**Page extract:**

▼

- Tampa Bay now has four members of MLB’s Hall of Fame as Fred McGriff has joined Wade Boggs, Tony La Russa and Al Lopez.
- Why are there published point spreads for NFL pre-season games?
Author: opinionstogo
Trumpster Diving
- ”To stay out of prison.” The motivation for Trump running again, according to presidential candidate and former Texas GOP Congressman Will Hurd.
- Rudy Giuliani has acknowledged that he made false claims about Georgia election workers committing fraud during the 2020 election. But he’s also arguing that such statements were protected by the First Amendment. Have to wonder what the Founders would say about an Amendment that protects seditious lying.
- “Trump has spent over $60 million on two things: falsely attacking DeSantis and paying his own legal fees, not a cent on defeating Biden.”—Andrew Romeo, DeSantis campaign communications director.
- Trump has warned that if Jack Smith jailed him, it would be “very dangerous.” His followers, declared Trump, have “much more passion than they had in 2020.” And that’s scary; we know how Trump can incite his deplorables, and that what’s past is prologue.
- “If the law is supreme, if no man is above the law, then we have a constitutional republic. And if any man can be above the law, then we don’t.”—Historian Jon Meacham.
- Former VP and Trump acolyte Mike Pence acknowledges that he was asked to do more than “pause” the vote count. More like “overturn the election.”
- It’s more than possible that with all the indictments at play, Trump will become a convicted felon. Ironically, in most states he wouldn’t even be allowed to vote.

▲

**Description of the task:** Return the opinion post's text word for word, from "- It’s more" to "allowed to vote.". The listing after this comes from an unrelated source.

**Provided data:**
▼

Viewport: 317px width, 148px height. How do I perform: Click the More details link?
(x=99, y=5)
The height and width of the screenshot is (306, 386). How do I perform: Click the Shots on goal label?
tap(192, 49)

▲

**Task response:**
- It’s more than possible that with all the indictments at play, Trump will become a convicted felon. Ironically, in most states he wouldn’t even be allowed to vote.